NHK交響楽団第1976回定期公演

昨日、NHK交響楽団の第1976回定期公演がサントリーホールにおいて行われ、NHK FMの実況中継で鑑賞しました。

今回は、前半にバルトークのヴィオラ協奏曲、後半にラヴェルの『ダフニスとクロエ』組曲の第1番及び第2番とドビュッシーの交響詩『海』でした。ヴィオラ独奏はアミハイ・グロス、指揮はトゥガン・ソヒエフでした。

後半のラヴェルとドビュッシーとはいずれもソヒエフの得意とする作曲家です。

実際、弦楽器による弓の上げ下げに至るまで絶妙な間合いを保つ演奏からは、作品の隅々までよく把握したソヒエフが細部まで丹念に磨き上げていることがよく分かります。

かつてシャルル・デュトワが常任指揮者や音楽監督を務めていた頃のNHK響は、ラヴェルやドビュッシーなどを薄絹のような肌触りの音楽に仕立てていたことを考えると、ソヒエフはより幻想性の強い音楽を志向していると言えるでしょう。

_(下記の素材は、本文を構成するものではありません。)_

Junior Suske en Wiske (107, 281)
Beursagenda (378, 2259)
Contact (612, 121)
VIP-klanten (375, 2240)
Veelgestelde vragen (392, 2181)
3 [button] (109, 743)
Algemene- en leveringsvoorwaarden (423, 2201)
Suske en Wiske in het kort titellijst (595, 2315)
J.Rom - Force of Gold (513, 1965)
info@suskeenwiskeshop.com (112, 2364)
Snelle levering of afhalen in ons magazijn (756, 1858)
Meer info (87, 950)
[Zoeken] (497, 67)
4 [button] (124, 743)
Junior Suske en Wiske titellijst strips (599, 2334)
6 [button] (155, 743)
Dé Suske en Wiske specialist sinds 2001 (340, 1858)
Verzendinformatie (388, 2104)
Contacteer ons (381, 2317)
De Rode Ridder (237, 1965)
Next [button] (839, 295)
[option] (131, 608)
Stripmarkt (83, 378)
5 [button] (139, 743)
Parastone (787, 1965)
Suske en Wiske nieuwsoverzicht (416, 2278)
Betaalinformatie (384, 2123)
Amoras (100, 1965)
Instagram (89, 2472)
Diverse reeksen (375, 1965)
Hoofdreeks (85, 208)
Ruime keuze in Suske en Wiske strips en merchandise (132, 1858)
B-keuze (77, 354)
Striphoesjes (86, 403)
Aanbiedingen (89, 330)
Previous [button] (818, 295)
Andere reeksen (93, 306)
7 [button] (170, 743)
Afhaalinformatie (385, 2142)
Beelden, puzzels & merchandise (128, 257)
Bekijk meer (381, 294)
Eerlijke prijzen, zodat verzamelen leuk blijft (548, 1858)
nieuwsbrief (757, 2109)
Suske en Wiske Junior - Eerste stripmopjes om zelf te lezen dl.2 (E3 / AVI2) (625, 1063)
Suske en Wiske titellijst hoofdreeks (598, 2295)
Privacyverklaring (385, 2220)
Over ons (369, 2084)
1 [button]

もちろん、NHK響に登場する指揮者の中でフランス音楽を得意とするのはデュトワとソヒエフだけではないものの、音楽の目指すところから考えれば対照的であるという点で、興味深い事例として思い出されるところです。

一方、前半のバルトークはグロスの熱量の高さと精緻な弓遣いが際立つ演奏で、ヴィオラ協奏曲の代表作にふさわしい、聞き応えのある内容でした。

1月の定期公演は、古典派とロマン派、ロシア音楽あるいはフランス音楽など、ソヒエフの音楽の幅の広さを改めて確認できるものでした。

それだけに、今後の共演でどのような新しい一面が発見されるか、これからのNHK響への登場を一層期待させた、今回の定期公演であったと言えるでしょう。

<Executive Summary>
The NHK Symphony Orchestra the 1976th Subscription Concert (Yusuke Suzumura)

The NHK Symphony Orchestra held the 1976th Subscription Concert at the Suntory Hall and broadcasted via the NHK FM on 25th January 2023. In this time they performed Bartók's Viola Concerto, Ravel's Daphnis et Chloé, suite Nos. 1 & 2, and Debussy's La mer. Solo viola was Amihai Grosz and conductor was Tugan Sokhiev.